How to complete this task = Restate every line below word for word, but drop each picture.

BEGIN Input data

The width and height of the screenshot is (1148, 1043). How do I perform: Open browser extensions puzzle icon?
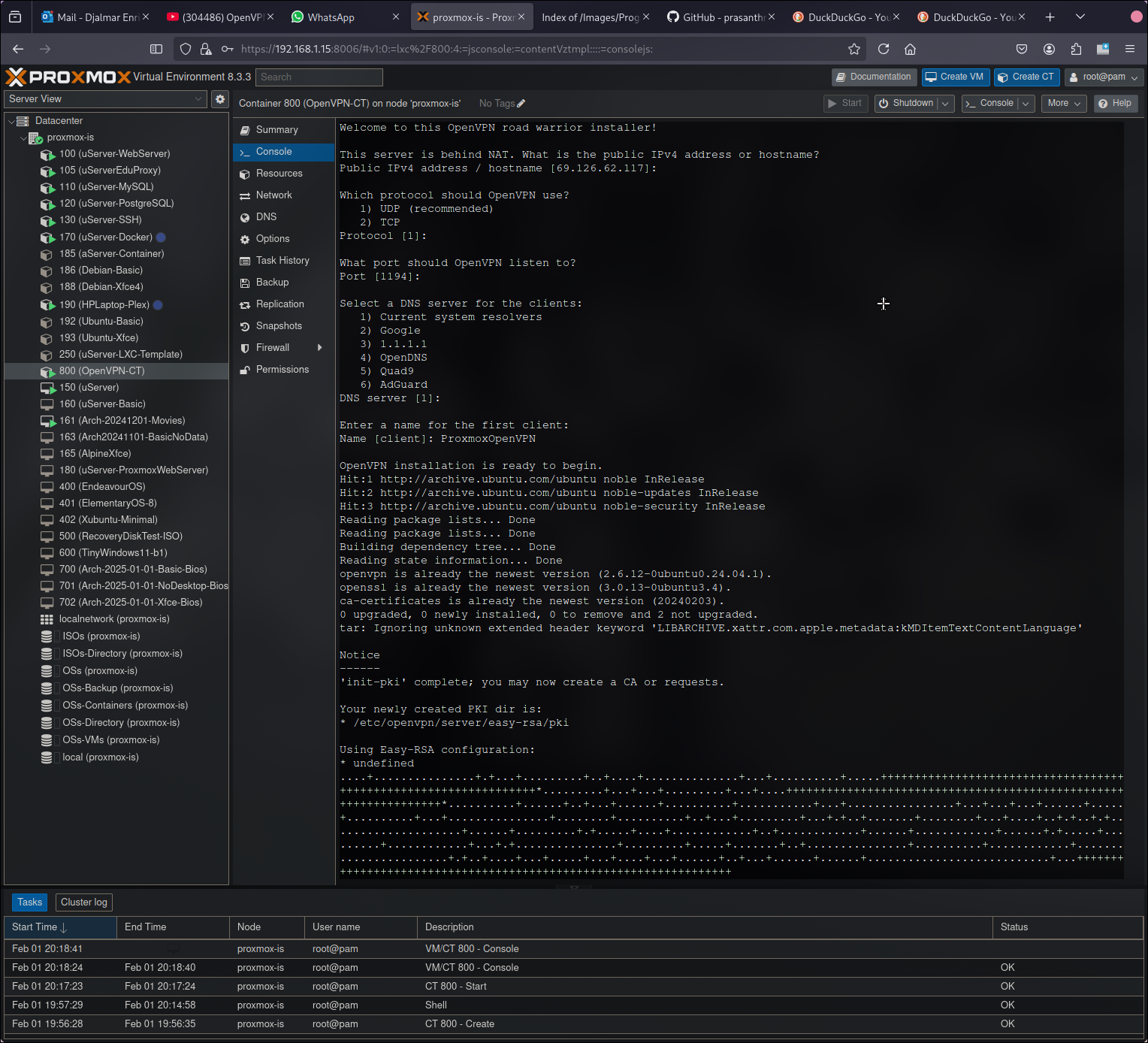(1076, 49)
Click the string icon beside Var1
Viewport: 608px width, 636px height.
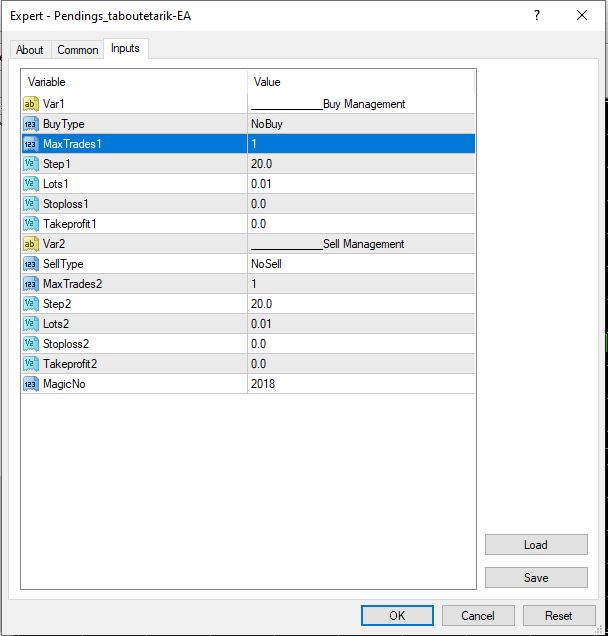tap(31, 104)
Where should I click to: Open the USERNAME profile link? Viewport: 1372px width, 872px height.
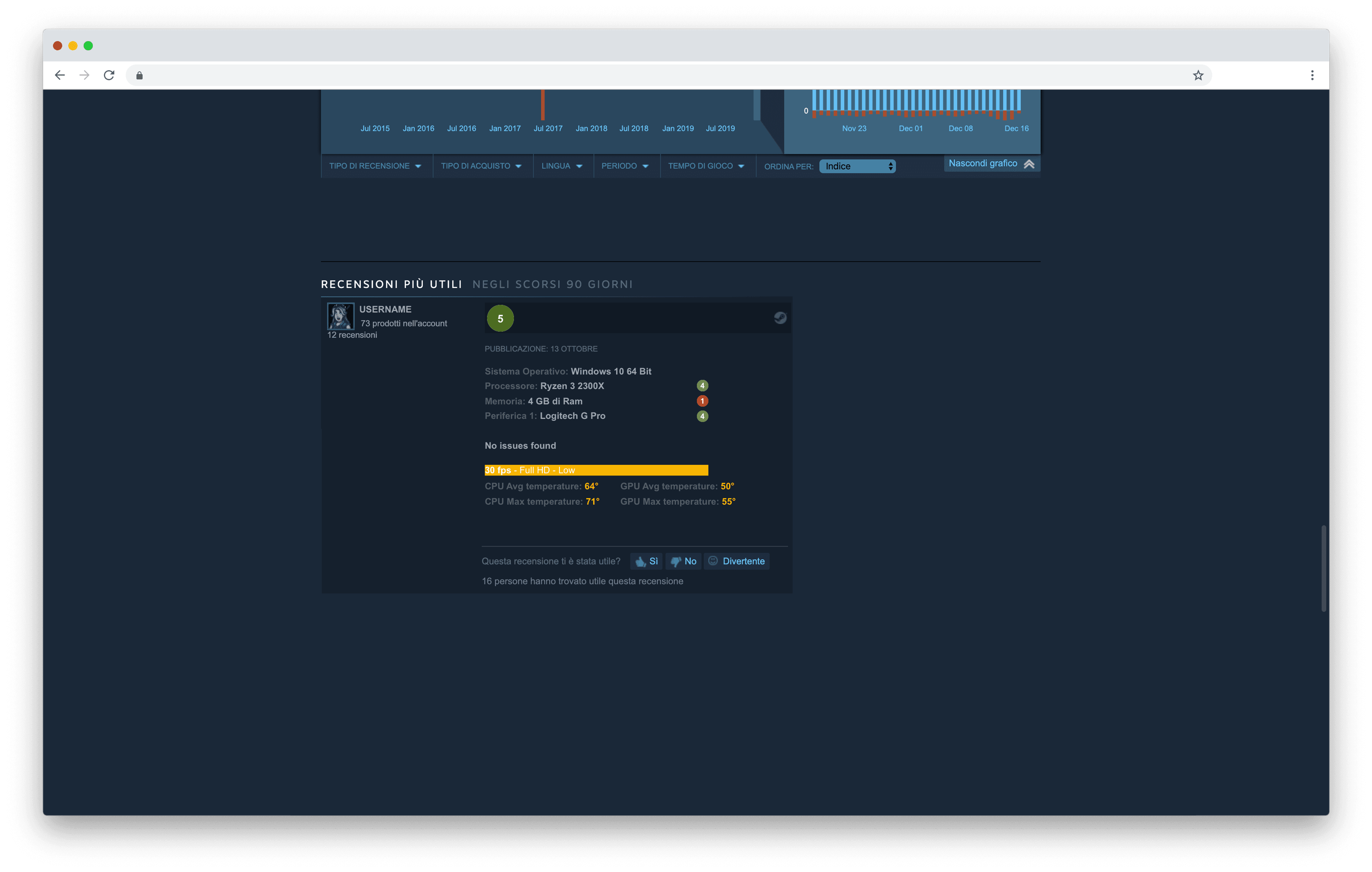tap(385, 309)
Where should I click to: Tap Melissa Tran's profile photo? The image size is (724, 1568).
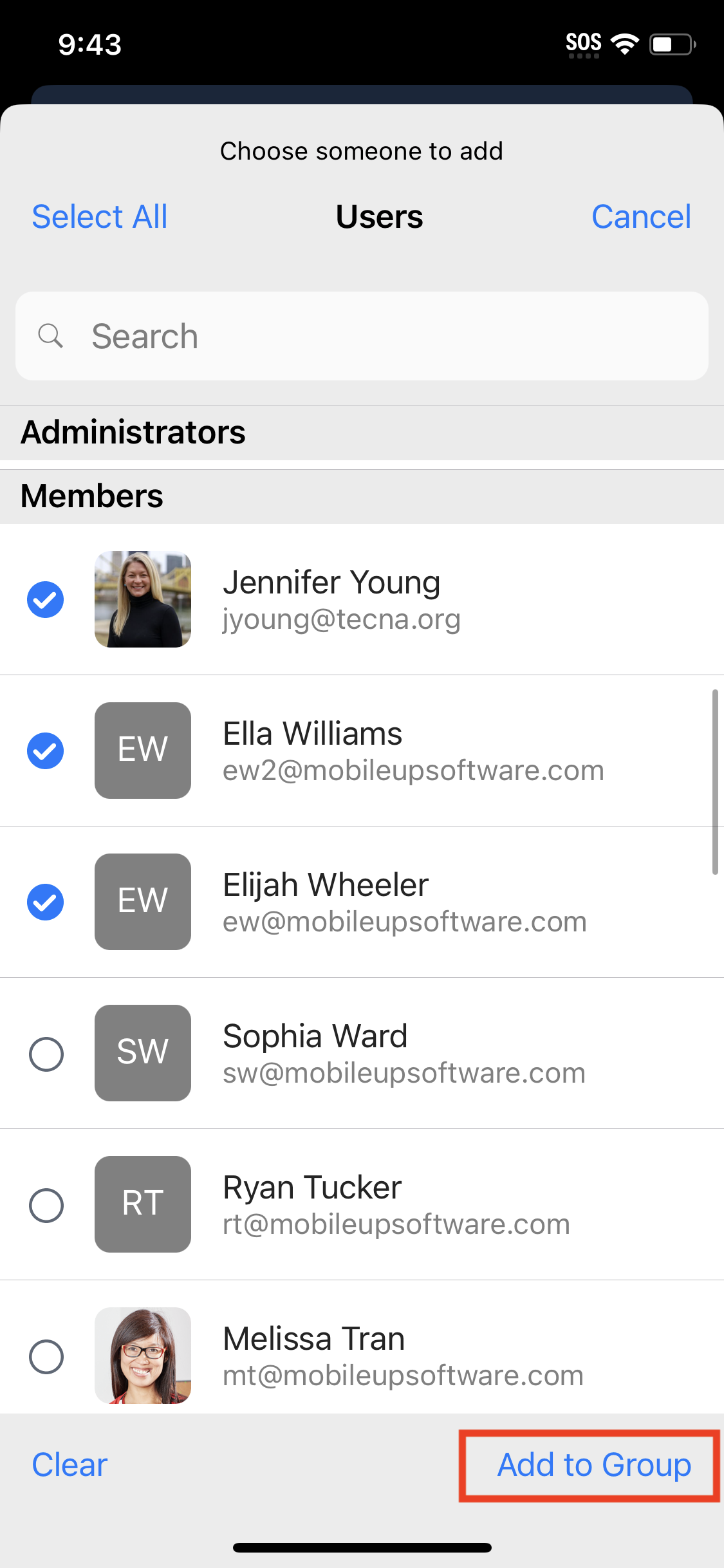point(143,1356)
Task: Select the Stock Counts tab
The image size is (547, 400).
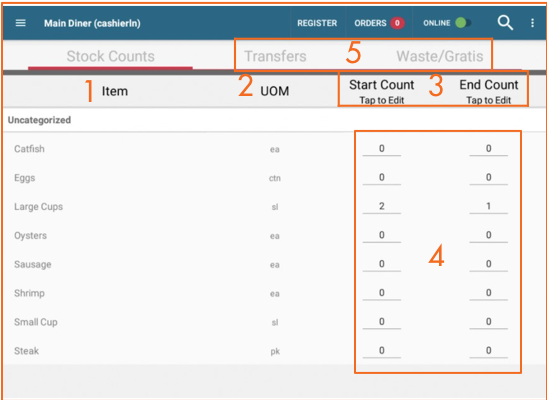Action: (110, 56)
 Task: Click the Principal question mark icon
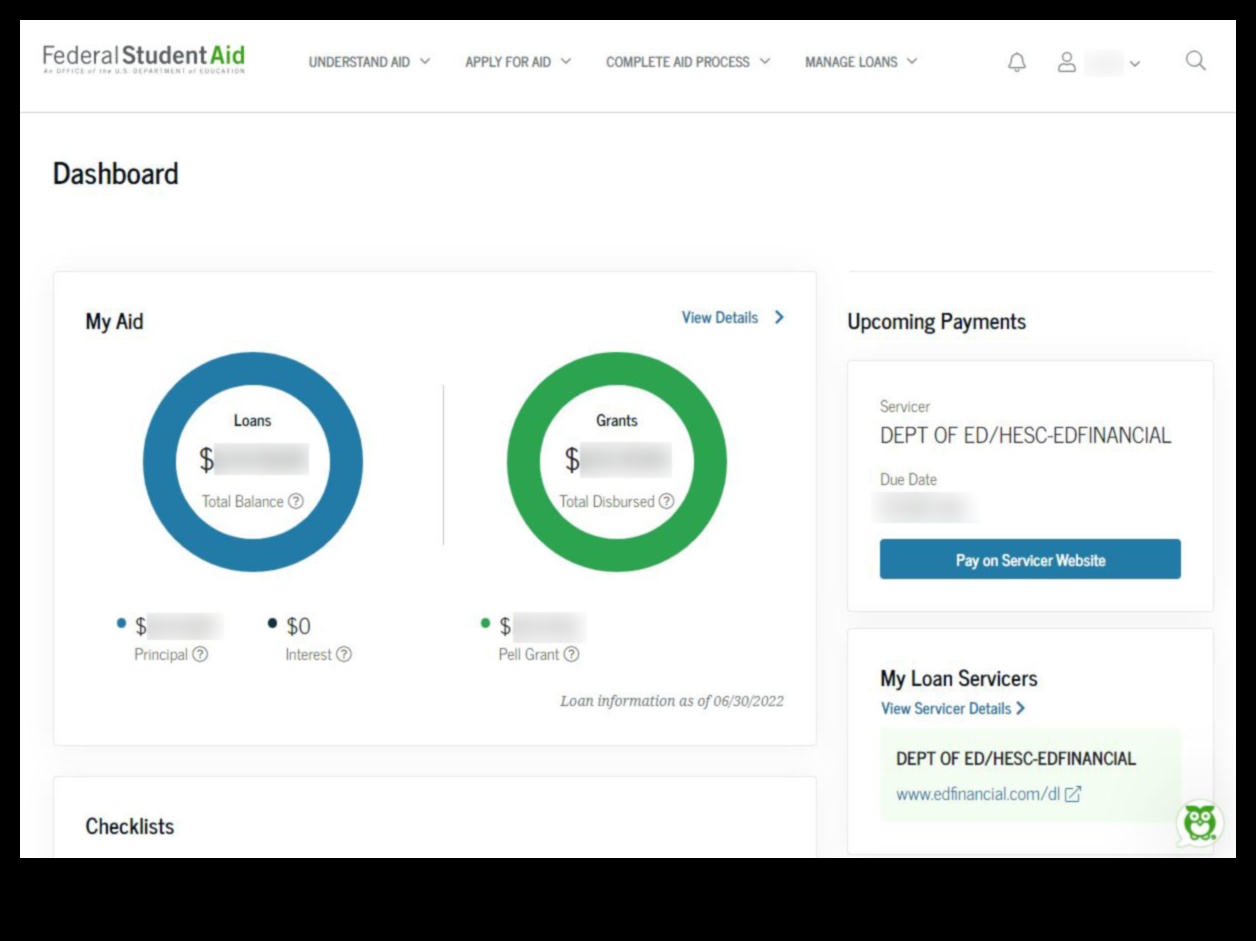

END Input data

Task answer =
The width and height of the screenshot is (1148, 1043). How do I perform: Open browser extensions puzzle icon?
(1076, 49)
Click the string icon beside Var1
Viewport: 608px width, 636px height.
tap(31, 104)
Where should I click to: Open the USERNAME profile link? Viewport: 1372px width, 872px height.
tap(385, 309)
Where should I click to: Tap Melissa Tran's profile photo? The image size is (724, 1568).
point(143,1356)
Task: Select the Stock Counts tab
The image size is (547, 400).
Action: (110, 56)
 Task: Click the Principal question mark icon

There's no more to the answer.